In one second-half stretch, George hit the back of his head on the court falling after a rebound, then got up in time to set his feet and absorb a charge from a barreling, 6-foot-11, 250-pound Karl-Anthony Towns.
“As far as his play, it’s been off the charts,” coach Tyronn Lue said.
But the news was not that George had remained the Clippers’ do-everything engine. It was that after three games where they mustered just 79, 92 and 99 points, the Clippers (3-4) awoke because of more than just their All-Star. With 21 three-pointers on 36 attempts, it marked only the 13th time in NBA history that a team had taken at least 35 three-pointers and shot better than 58%.
Jackson made the first three-pointer. And the second. He made seven of his nine, for 29 points, after entering just 16 of 55 from deep on the season, to continue a turnaround that began with Monday’s game-sealing shot to beat Oklahoma City, and Lue’s nearly week-old strategic switch to move him into a lead ballhandler role to get him more involved within the offense.
He had made shots early in games this season only to cool off. It was after his fourth basket fell that he realized the “timid” way he and others had been playing would be different.
“Feels like we’ve been in quicksand a little bit this season, but tonight, hopefully we get some
carryover till Friday,” Jackson said. “Hopefully tonight’s game gives a lot of us who have been struggling — I know for myself, it definitely does — give me more confidence.”

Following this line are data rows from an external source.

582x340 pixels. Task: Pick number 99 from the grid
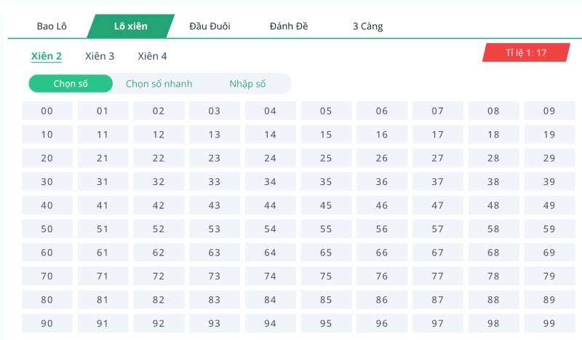549,323
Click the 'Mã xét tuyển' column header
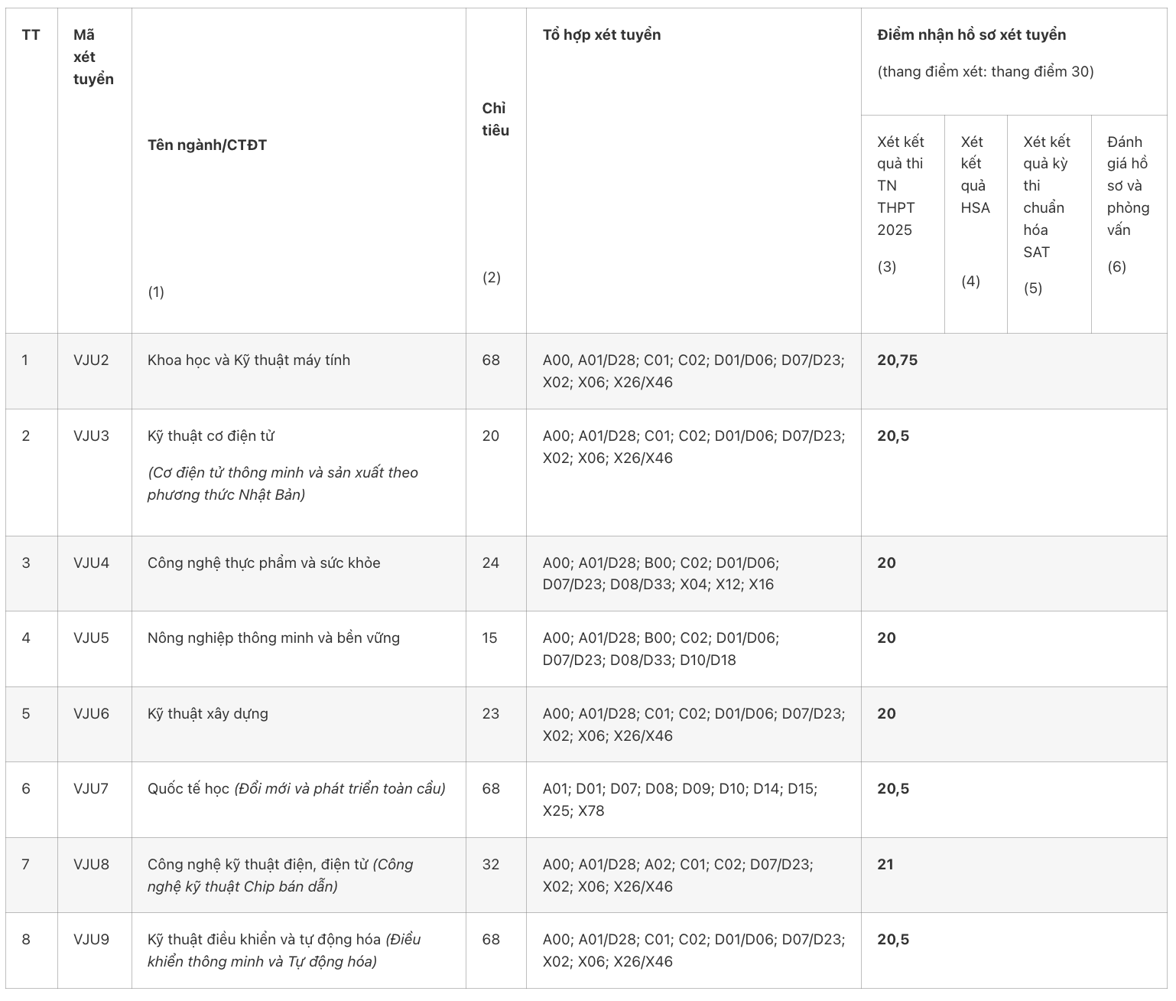1176x1001 pixels. [x=93, y=57]
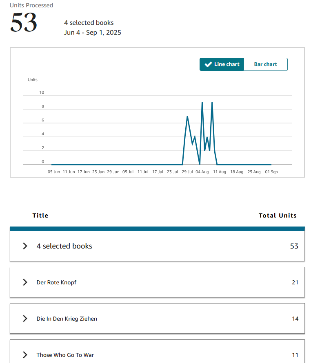
Task: Click the Title column header
Action: coord(40,216)

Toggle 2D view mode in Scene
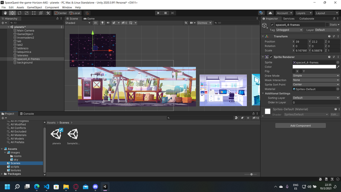(95, 23)
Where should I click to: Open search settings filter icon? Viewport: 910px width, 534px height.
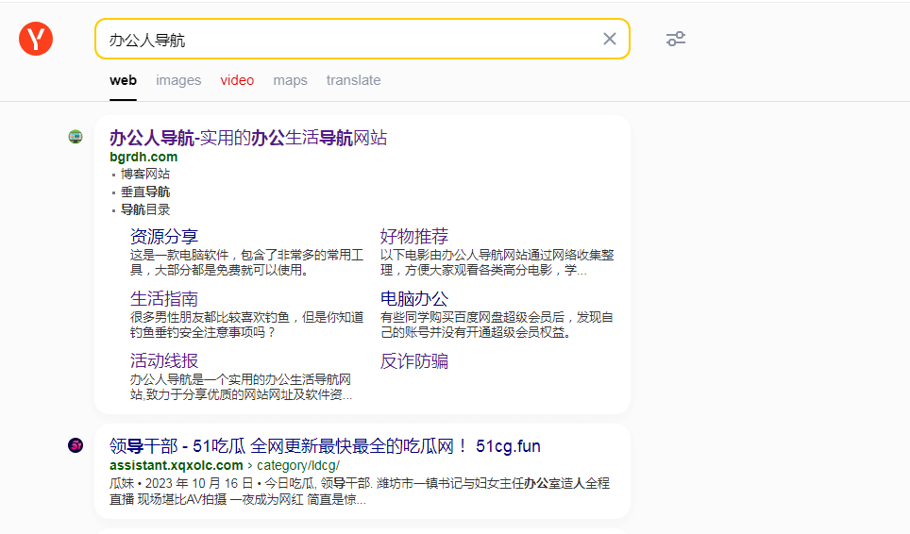[675, 39]
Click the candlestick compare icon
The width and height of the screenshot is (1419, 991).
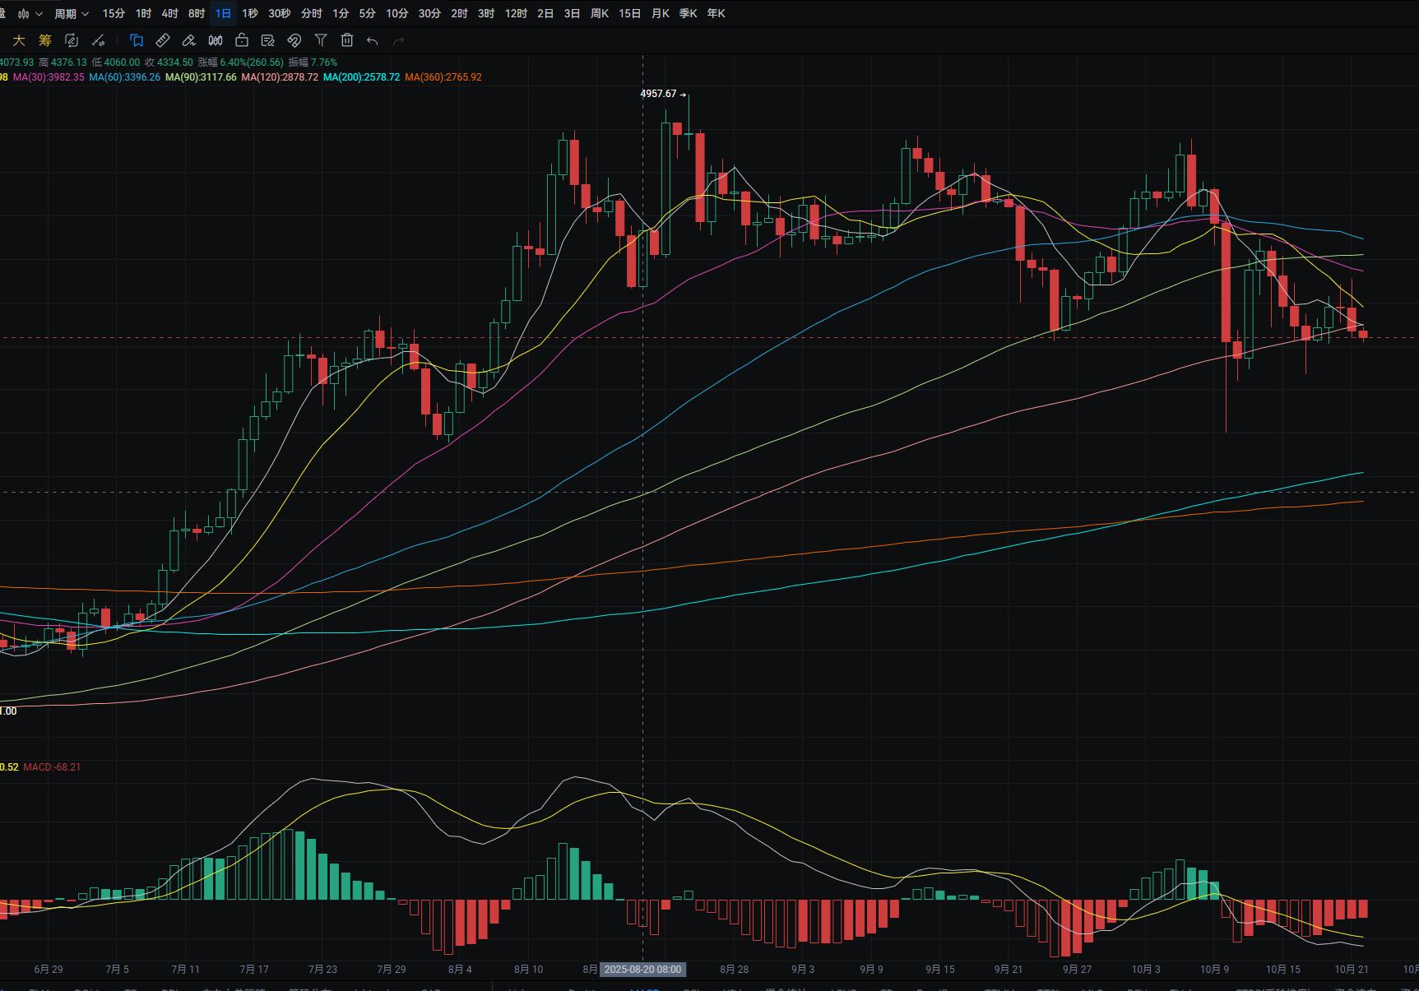click(x=216, y=40)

Nicolas Batum made six of his eight three-pointers to finish with 20 points and Luke Kennard made two significant defensive plays to blunt Minnesota’s fourth-quarter comeback. Former Clippers teammate Patrick Beverley slapped Kennard’s hand before throwing an inbound pass, drawing a technical foul. When Beverley lined up a second time to throw an inbound pass, Kennard tipped it away, leading to a dunk by Batum and a 10-point lead with four minutes to play.
The Clippers are still finding their way on offense, but were able to come back late to beat the Oklahoma City Thunder 99-94 on Monday at Staples Center.
The Clippers’ improvements in one area masked the areas that serve as reminders that this two-game winning streak could be fragile.
They committed 21 turnovers that Minnesota (3-4) turned into 30 points.
Their bench unit has yet to find its ideal calibration. Their depth isn’t bottomless. Mann fell hard on his tailbone and was still hurting after the game. And L.A.’s play late in the second and fourth quarters, leading by 12 and 14 points, failed to decisively put away Minnesota with one starter missing (D’Angelo Russell) and another (Anthony Edwards) whose explosive athleticism wasn’t the same after returning to the game in the third quarter after briefly limping.
Only two teams forced a higher percentage of turnovers than the Timberwolves, and their pressure was a factor, but many of the Clippers’ mistakes were their own doing, including some of the decisions made by George that led to a season-high eight turnovers.
“We got to clean up some stuff and we just got to be ready for their pressure,” George said.
That pressure was felt with two minutes to play and Minnesota’s 14-point deficit down to just five as Jackson fell to his knees and nearly lost his dribble in the paint, another preventable turnover seemingly moments away.
Instead, Jackson saw a gap in the defense while spinning and, a blue jersey briefly fill it. He had enough strength to fling a bouncing pass toward the open man. Seeing it was Batum, Jackson said he thought to himself, “that’s game.”
Another game that the Clippers so badly needed.